In effetti, il futuro è incerto. Tra mezzo secolo, continueremo a inseguire le riserve di petrolio e gas in diminuzione? O le nostre necessità si orienteranno verso l’approvvigionamento di minerali delle terre rare, potenzialmente abbondanti nell’Artico (ma non facili da estrarre anche in climi miti)?

In mezzo a tutta questa incertezza, una cosa è chiara: l’Artico si sta riscaldando fino a quattro volte più velocemente rispetto al resto del mondo. Questo riscaldamento, purtroppo, presagisce conseguenze catastrofiche. La riduzione della copertura di ghiaccio non solo aumenterà il riscaldamento globale, ma esacerberà anche i modelli meteorologici estremi, disturberà gli habitat marini e accelererà l’innalzamento del livello del mare.

Sebbene lo sfruttamento delle risorse nell’Artico possa stimolare lo sviluppo economico, ciò comporta un costo significativo. I rischi intrinseci per le popolazioni indigene, la biodiversità e il clima già gravato devono essere presi in considerazione. I piani attuali per l’estrazione variano ampiamente tra le nazioni artiche. Ad esempio, mentre la Russia mira ad espandere la produzione, gli Stati Uniti stanno limitando l’affitto di petrolio offshore. La Groenlandia ha persino abbandonato i piani per future esplorazioni di petrolio a causa delle preoccupazioni climatiche.

Allora, perché le nazioni stanno lottando per i diritti sovrani sulle risorse offshore? La risposta potrebbe risiedere in qualcosa di più di semplici guadagni economici potenziali. L’importanza strategica militare della regione probabilmente non sfugge a questi paesi.

A febbraio, la Commissione dei Limiti della Piattaforma Continentale ha stabilito che una parte significativa della richiesta russa aveva validità geologica. Ciò potrebbe implicare una vittoria per la Russia. Tuttavia, la decisione finale potrebbe coinvolgere diritti condivisi sulla Dorsale di Lomonosov tra Russia, Canada e Danimarca. Probabilmente ci vorranno anni, se non decenni, per chiarire le prove scientifiche e delineare i confini. Tuttavia, il tempo è essenziale, poiché il ghiaccio si sta sciogliendo ad un ritmo allarmante.

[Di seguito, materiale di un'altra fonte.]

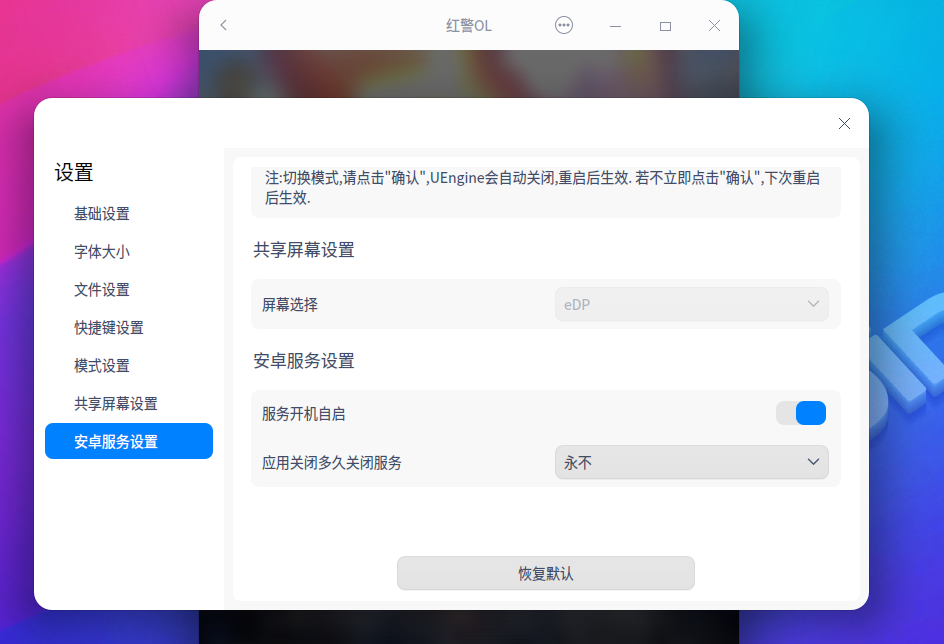This screenshot has width=944, height=644.
Task: Click the highlighted 安卓服务设置 sidebar entry
Action: point(114,441)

L’interesse di lunga data della Russia per l’Artico è stato evidente quando ha piantato una bandiera sul fondale marino al Polo Nord nel 2007. Ora, sedici anni dopo, le sue aspirazioni sono solo cresciute. Alla fine, il Primo Polo Nord immacolato appartiene a tutti e nessuno. Ma una volta che tutte le prove saranno esaminate, l’Artico, così come lo conosciamo, cambierà irrevocabilmente.